Another legend, which is nearly disposed of by Dr Whitcomb, is that Napoleon’s eventual defeat was to be explained by a deterioration in the quality of his government, and of the advice which was offered to him. Essential to this idea is the old liberal assumption that there is something evil about dictatorship (even bureaucratic dictatorship?) and that power inevitably corrupts. Napoleon used to say, when he was First Consul, that if you wished to eat well you should go to the Second Consul (Cambacérès), that if you wished to eat badly, you should go to the Third Consul (Lebrun), but that if you wanted to eat quickly, then you should go to the First Consul; and when on one occasion it was pointed out that a dinner had already lasted 20 minutes, Napoleon commented, ‘Power is beginning to corrupt’, and the comment sums up this legend. By the end of his regime Napoleon had an excellent administration. He was receiving excellent advice from excellent administrators, which was not to be compared to the shifty, ambiguous and concealed advice that came from Talleyrand, whose reputation as a skilful diplomat has been exaggerated by generations of historians who have chosen to follow Talleyrand’s own estimation of his abilities and are only too ready to appreciate and repeat an aristocratic witticism. In fact, Napoleon frequently chose to ignore wise advice, and displayed a lack of political sense which stemmed from the egoism of his political situation. He had to keep going, to maintain a personal initiative, and to appear to be in charge of events. He was among the most distinguished of the many Walter Mittys of French history.

And he felt sorry for himself.
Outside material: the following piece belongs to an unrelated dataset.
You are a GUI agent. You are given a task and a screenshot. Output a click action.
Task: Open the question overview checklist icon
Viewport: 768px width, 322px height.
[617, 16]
Just as his admirer Auguste de Colbert, at the age of 31, pleaded, ‘Make haste, Sire, for I am old’, so Napoleon never believed that there was any real permanence in his Empire, and this was why he clutched so pathetically at the symbols of history and stability. Colbert, suffering from frustration, discomfort, hunger and exhaustion, would write from his campaigns to his wife, protesting that she had not written, that she had not sent the boots which he desperately needed, that she was distant and silent. Napoleon, the victor of Austerlitz, wrote to Josephine: ‘Mighty Empress, I have not had one single line from you … That is not very nice, not very loving. Deign from the height of your splendours to take a little notice of your slave.’ Napoleon was at one with his followers. But they were living in a theatre, and the play was shoddy and artificial, as well as tragic.